Baş boyun bölgesinde pilomatriksoma ayırıcı tanıları
içinde sebase kist, ossifiye hematom, brankial artık,
preauriküler sinüs, adenopati, kondroma, dev hücreli tümör,
dermoid kist, dejenere fibroksantom, yabancı cisim reaksiyonu
yer almaktadır.
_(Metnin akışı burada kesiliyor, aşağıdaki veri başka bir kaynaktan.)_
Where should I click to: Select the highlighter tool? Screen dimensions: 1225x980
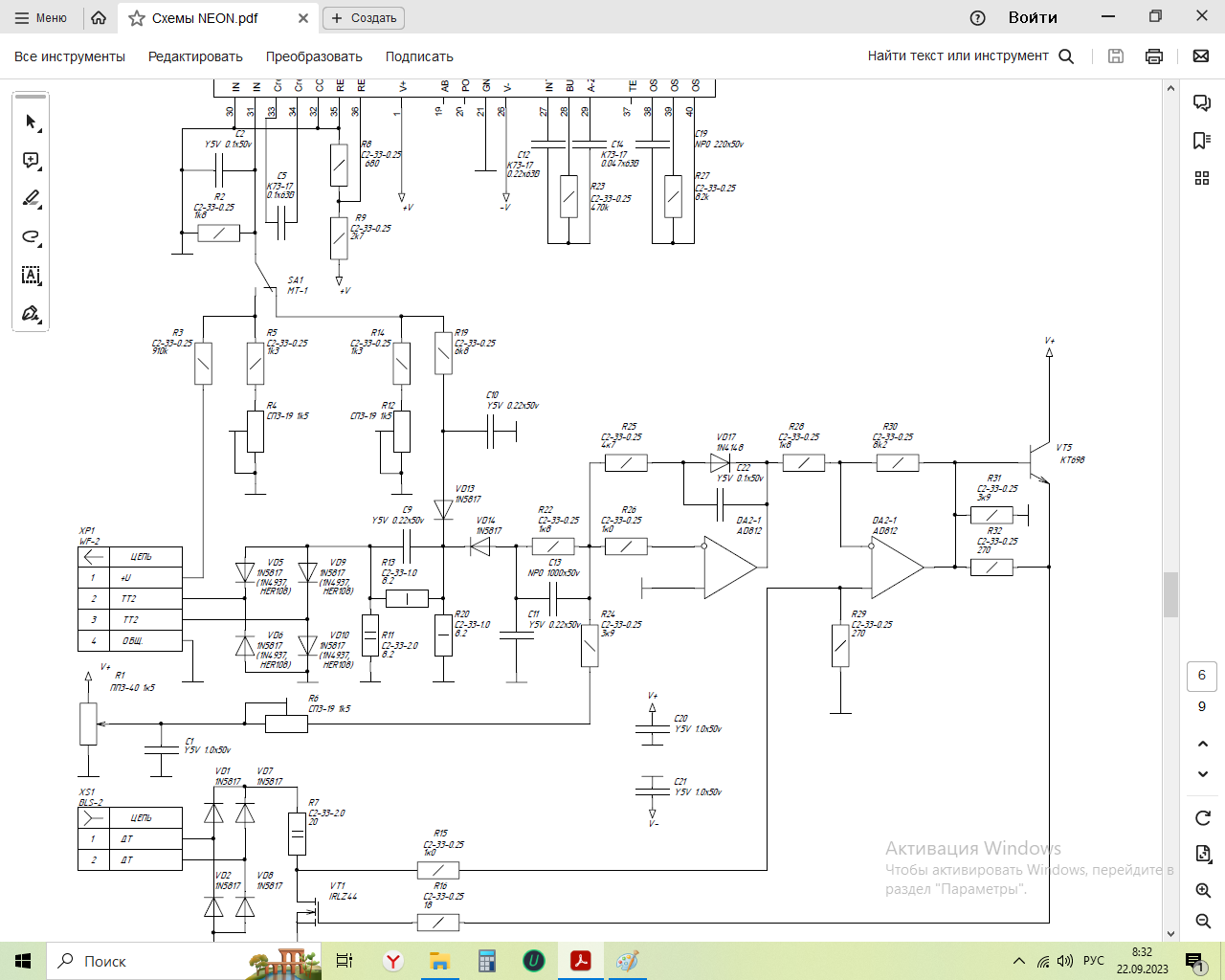tap(31, 198)
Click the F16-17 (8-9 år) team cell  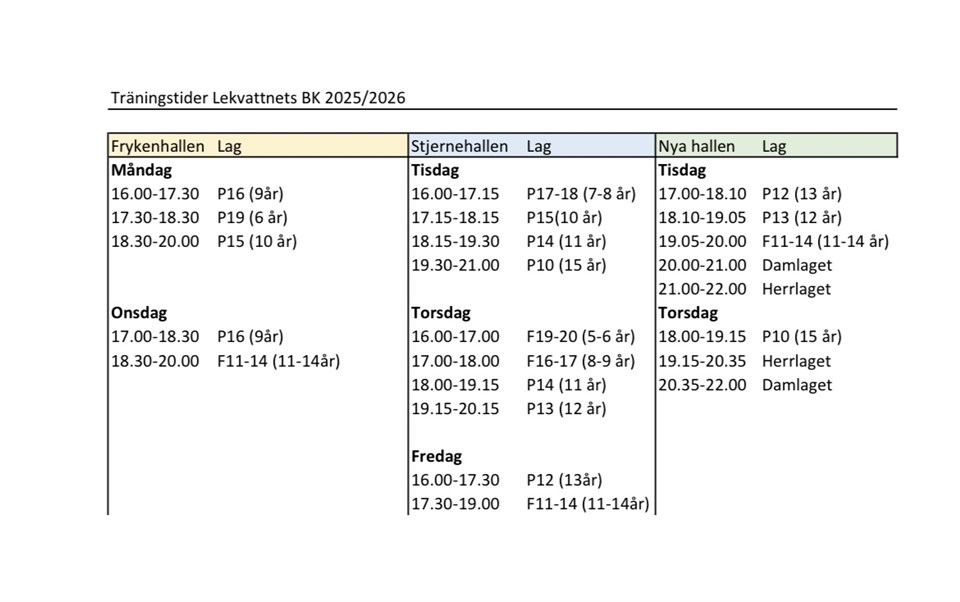[x=581, y=361]
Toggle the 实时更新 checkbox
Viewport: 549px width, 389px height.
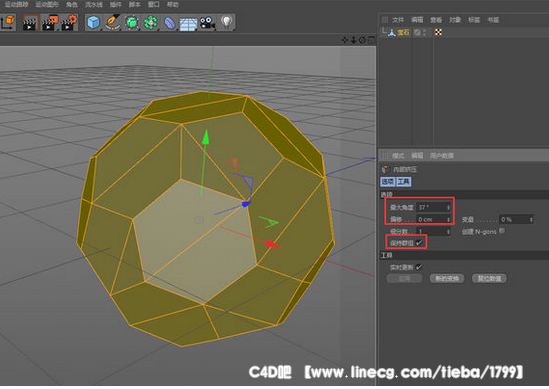tap(419, 267)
Özellikle preauriküler yerleşimli kitleler
ise vakamızda olduğu gibi parotis glandı yüzeyel lobundan
kaynaklanan tümörler veya inflamatuar durumlar ile karışabilmektedir.
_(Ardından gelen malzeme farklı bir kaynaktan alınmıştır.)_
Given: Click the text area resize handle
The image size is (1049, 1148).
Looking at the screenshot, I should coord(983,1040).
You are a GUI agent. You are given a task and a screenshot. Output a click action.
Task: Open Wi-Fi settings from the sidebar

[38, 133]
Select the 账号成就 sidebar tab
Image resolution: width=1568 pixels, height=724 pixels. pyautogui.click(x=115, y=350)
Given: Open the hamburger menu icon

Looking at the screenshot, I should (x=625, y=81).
Birçok klinisyenin bir tanı olarak aklına gelmediği
için klinik ile doğru tanı koyabilme oranı %0-30 arasındadır7.
Radyolojik olarak ayırıcı tanı yapabilmek amacıyla bilgisayarlı
tomografi, magnetik rezonans, ultrasonografi tercih
edilebilmekle beraber pilomatriksomanın belirgin bir
patognomonik özelliği yoktur. Bilgisayarlı tomografide cilt
altında, kalsifiye bir saha olarak izlenen; magnetik rezonans
incelemede T2 sekansında yüksek sinyal bantları izlenebilen,
kitle içerisinde internal retikülasyon ve yama şeklinde alanlar
görülen kitlelerdir8.
Özellikle baş boyun bölgesinde görülen pilomatriksoma
olgularında bizim vakamızda olduğu gibi İİAB'nin ayırıcı
tanıda yardımcı olabileceği belirtilmektedir10. Aspirasyon
materyalinde hayalet hücrelerin, kalsiyum depozitlerinin,
çekirdekli skuamoz hücrelerin, yabancı cisim dev hücrelerinin
ve bazaloid hücrelerin görülmesi tanı koydurucudur.
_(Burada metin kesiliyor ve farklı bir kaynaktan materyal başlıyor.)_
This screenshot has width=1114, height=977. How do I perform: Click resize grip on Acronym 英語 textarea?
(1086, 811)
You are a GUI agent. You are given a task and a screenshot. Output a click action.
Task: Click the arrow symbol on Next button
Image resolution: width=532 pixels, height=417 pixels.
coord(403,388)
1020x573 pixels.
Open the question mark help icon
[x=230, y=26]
Ancak deneyimli sitologlar dahi yanlış olarak karsinom tanısı
koyabilmektedir9.
Histopatolojik olarak pilomatriksomalar iyi organize
hücre adalarından oluşur. Bu adalarda periferde çekirdekleri
korunmuş bazaloid hücreler ve merkezde hayalet ya da gölge
hücreler dairesel şekilde dizilmişlerdir. Bu iki hücre grubu
arasında bulunan transizyonel hücreler ise hayalet hücrelere
dönüşecek olan apopitotik hücrelerdir. Hayalet hücreleri bazaloid hücelerin keratinizasyonu sonucu oluşur ve lezyonun
yaşı ile birlikte hayalet hücrelerinin sayısı artar, bazaloid
hücreler tamamen kaybolabilir. Pilomatriksomalarda granülomatöz
inflamasyon, yabancı cisim dev hücreleri ve kalsifikasyon
sıklıkla rastlanan bulgulardır.6,7
Malign transformasyon riski oldukça az olan pilomatriksomaların
rekürrensi de nadirdir (%0-3). Total eksize edilerek tedavi edilen pilomatrksomalar tekrarladığı taktirde pilomatriks
karsinoma akla gelmelidir7.
Sonuç olarak, baş, boyun bölgesinde görülen kitleler
arasında kulak, burun, boğaz uzmanları tarafından ayırıcı
tanıda pilomatriksomalar da düşünülmeli ve böylece doğru
tanı ile gereksiz cerrahi işlemlerden kaçınılmalıdır.